Whatever just happened — a day later, the determination was made that the strike was the result of a Ukraine-fired missile that went awry — I had a bizarre insight: War isn’t an abstraction. I had just been privileged with my own shards of shock and uncertainty, as though I (or at least my car) were a bit of collateral damage in the midst of some sort of mysterious war. No blood, no death . . . but something.
And that’s when I reached for my pen, hoping that maybe, maybe, I could pry loose an insight — a spiritual insight? — from what had just happened: not to Poland, not to Ukraine, but at least to me.
But then things got slightly weirder. I took my car to the shop. Next day I went out back to toss out a bag of trash when I noticed — what the heck? — there was a shiny blue minivan parked in my space. I shrugged. Somebody visiting a neighbor?

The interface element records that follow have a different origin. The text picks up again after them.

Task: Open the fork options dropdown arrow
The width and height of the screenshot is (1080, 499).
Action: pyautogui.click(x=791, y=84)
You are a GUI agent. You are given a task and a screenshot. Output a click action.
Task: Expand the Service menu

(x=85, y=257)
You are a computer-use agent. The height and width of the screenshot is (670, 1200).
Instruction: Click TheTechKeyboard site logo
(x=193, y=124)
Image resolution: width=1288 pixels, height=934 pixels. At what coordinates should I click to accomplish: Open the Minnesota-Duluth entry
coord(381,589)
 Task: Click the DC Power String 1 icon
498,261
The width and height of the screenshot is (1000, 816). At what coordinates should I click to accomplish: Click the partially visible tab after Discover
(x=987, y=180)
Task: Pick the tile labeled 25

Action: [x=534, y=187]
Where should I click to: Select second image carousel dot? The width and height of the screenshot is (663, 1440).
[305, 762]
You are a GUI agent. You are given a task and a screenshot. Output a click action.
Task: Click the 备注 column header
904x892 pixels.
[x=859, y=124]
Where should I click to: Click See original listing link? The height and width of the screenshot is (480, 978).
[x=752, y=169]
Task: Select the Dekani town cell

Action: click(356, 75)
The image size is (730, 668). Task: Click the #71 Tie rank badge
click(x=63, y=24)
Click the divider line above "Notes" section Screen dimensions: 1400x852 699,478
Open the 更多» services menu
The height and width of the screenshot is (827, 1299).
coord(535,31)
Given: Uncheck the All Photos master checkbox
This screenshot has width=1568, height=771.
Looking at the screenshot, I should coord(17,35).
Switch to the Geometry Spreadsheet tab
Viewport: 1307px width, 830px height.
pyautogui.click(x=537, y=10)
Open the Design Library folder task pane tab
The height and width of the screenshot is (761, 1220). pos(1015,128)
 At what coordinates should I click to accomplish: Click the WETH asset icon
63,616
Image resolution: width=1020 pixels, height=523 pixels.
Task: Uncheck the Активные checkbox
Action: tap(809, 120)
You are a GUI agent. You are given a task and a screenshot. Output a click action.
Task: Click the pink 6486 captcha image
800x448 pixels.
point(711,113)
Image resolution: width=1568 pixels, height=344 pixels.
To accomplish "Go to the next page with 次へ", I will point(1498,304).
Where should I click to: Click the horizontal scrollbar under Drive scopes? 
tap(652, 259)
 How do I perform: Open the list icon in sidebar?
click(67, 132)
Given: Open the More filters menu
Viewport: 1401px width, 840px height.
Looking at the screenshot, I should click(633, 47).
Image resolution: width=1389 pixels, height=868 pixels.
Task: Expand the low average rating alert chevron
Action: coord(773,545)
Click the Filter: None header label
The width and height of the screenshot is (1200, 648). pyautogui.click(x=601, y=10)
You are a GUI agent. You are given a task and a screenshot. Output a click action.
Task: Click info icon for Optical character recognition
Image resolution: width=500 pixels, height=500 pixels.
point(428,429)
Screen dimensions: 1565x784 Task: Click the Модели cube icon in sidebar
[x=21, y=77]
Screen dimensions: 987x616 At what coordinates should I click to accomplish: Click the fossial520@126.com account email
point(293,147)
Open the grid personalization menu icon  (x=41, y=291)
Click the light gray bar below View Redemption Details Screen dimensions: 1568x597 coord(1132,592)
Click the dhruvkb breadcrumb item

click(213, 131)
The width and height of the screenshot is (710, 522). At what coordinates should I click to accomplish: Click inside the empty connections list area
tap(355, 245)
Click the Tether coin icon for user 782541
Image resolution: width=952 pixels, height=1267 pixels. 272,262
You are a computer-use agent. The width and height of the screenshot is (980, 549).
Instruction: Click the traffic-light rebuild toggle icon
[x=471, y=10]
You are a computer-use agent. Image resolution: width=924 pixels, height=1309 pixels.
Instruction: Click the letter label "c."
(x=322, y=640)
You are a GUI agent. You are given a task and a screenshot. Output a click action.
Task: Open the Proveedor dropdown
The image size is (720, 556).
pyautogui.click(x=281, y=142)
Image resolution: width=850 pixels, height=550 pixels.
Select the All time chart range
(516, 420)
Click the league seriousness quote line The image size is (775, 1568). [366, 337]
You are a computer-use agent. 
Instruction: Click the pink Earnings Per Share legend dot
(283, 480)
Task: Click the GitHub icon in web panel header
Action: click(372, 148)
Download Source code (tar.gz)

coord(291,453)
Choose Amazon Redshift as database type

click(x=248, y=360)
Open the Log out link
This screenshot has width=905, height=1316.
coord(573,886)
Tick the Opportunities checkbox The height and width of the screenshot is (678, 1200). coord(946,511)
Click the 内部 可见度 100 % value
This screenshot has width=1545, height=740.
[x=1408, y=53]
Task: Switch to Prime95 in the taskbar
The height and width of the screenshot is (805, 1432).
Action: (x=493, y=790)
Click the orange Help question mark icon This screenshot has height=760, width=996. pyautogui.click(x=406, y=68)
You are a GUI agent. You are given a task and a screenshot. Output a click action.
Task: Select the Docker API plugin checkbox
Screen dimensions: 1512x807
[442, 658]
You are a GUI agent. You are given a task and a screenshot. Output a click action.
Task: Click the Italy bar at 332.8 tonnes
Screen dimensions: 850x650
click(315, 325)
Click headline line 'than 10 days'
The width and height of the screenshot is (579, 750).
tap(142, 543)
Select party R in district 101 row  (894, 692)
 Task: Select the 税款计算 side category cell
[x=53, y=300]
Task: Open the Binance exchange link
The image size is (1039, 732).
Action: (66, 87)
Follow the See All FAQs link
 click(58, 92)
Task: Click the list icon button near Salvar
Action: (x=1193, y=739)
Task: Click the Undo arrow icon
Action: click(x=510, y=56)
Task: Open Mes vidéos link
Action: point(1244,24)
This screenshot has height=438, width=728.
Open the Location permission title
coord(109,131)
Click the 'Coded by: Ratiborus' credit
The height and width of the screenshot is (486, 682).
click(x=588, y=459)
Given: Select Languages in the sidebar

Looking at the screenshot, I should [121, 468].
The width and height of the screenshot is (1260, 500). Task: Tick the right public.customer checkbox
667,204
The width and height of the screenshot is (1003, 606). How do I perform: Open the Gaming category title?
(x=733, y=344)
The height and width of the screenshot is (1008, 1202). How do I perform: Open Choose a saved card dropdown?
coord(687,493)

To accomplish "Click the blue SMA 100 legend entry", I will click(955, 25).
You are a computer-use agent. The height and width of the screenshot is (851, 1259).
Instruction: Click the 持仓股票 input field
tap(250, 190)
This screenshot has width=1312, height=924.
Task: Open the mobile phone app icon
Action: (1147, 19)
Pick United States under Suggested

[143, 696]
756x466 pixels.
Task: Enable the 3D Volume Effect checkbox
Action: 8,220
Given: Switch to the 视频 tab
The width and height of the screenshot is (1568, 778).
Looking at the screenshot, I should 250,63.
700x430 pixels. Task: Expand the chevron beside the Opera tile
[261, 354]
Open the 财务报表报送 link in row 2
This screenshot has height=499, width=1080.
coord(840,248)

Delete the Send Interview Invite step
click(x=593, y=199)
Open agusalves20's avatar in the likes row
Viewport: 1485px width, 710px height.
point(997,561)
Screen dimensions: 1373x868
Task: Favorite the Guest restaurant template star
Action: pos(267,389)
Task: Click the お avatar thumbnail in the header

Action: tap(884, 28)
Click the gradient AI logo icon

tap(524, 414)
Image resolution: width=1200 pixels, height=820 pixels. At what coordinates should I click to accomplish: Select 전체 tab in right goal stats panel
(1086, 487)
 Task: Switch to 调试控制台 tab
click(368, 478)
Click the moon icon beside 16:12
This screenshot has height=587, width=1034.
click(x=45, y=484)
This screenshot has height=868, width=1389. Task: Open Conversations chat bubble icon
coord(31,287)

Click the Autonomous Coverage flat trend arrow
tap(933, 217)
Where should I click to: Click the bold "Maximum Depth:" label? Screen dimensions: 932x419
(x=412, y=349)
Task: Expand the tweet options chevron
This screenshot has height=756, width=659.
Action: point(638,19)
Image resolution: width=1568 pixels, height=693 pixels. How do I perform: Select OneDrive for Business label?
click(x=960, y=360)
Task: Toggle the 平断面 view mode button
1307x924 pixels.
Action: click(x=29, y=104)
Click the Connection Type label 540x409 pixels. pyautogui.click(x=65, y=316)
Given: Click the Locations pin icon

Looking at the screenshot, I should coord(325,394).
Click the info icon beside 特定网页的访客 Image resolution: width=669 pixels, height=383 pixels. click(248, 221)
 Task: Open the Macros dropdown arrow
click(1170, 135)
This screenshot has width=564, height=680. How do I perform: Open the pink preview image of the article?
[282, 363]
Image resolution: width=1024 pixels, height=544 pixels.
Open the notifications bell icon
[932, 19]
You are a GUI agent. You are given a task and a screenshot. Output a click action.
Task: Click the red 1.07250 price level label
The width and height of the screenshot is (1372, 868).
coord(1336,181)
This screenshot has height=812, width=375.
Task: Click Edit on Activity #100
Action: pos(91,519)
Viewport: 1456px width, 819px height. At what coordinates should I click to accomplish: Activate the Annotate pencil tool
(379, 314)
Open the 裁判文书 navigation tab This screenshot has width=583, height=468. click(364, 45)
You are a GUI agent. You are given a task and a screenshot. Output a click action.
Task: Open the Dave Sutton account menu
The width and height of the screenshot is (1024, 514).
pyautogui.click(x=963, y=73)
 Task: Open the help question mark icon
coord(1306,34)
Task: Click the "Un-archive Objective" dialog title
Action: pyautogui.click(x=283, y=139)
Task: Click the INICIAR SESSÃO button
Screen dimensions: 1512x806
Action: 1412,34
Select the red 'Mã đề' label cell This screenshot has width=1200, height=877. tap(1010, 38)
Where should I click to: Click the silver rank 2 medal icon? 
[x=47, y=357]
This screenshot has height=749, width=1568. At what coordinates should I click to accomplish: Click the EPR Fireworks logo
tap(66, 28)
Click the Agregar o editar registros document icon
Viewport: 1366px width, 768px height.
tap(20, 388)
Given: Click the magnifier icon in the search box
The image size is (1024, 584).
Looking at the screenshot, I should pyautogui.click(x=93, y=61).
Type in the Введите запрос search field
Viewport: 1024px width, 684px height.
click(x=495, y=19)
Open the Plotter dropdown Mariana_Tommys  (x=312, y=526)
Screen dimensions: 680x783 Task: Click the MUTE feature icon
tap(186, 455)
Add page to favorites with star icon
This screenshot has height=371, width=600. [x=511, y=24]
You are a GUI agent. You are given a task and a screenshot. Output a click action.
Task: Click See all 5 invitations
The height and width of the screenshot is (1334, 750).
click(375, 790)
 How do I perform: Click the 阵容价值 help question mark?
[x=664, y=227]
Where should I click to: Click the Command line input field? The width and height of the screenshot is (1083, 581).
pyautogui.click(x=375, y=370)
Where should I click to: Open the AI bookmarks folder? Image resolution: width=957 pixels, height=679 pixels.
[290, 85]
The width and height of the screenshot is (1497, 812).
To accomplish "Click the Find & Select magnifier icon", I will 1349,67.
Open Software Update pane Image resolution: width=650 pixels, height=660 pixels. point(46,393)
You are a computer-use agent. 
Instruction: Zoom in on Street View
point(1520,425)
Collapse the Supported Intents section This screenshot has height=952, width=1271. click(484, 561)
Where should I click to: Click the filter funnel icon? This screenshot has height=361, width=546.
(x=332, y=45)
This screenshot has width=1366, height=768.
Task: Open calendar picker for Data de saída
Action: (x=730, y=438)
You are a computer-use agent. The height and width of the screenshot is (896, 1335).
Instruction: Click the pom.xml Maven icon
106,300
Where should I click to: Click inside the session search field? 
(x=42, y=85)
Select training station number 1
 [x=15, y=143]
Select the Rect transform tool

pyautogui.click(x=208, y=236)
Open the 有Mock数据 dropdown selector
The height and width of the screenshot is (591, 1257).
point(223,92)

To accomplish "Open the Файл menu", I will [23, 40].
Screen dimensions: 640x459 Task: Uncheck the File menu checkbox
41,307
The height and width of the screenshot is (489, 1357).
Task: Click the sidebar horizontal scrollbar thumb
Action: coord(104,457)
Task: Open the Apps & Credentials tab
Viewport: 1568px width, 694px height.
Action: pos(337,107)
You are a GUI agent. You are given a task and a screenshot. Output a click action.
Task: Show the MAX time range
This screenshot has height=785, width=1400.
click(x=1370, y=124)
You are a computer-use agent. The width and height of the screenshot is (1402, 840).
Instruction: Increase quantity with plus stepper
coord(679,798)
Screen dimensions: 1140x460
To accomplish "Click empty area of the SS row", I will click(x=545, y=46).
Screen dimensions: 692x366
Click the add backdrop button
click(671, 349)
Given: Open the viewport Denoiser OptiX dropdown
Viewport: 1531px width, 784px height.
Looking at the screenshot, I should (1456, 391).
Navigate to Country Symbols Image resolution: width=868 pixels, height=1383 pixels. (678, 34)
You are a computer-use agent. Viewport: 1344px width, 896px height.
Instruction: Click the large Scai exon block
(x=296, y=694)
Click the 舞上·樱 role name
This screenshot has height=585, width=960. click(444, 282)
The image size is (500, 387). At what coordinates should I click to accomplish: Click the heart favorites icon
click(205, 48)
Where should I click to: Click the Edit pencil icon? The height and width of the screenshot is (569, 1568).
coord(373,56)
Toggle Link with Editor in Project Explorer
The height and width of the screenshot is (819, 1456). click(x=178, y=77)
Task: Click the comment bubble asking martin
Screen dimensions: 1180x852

It was weird, but, well, so what? An hour later, however, I came back outside and noticed a police car, blue lights flashing, parked in the alley directly behind the minivan. I walked over. The officer exited his car.
“It’s a stolen vehicle,” he said, pointing to the minivan. He was waiting for a tow truck.
Uh, OK . . . I didn’t ask the officer’s permission, but I wrote a poem anyway. I call it “Shatter Alley”:
I snuggle behind the wheel
shards of glass
the seat of my car.
Someone God knows who
crowbarred a window,
claiming the right
to hate and hurt a man
he doesn’t know,
shattering the crystal normalcy
of the life I
take for granted:
turn the key, start the engine,
hit the gas and go.
Instead I’m left with invisible tears
shards of glass.
This is a work in progress. I haven’t learned anything. In my old (sort of old) age, I basically just sit here staring out the window, wondering what will happen next.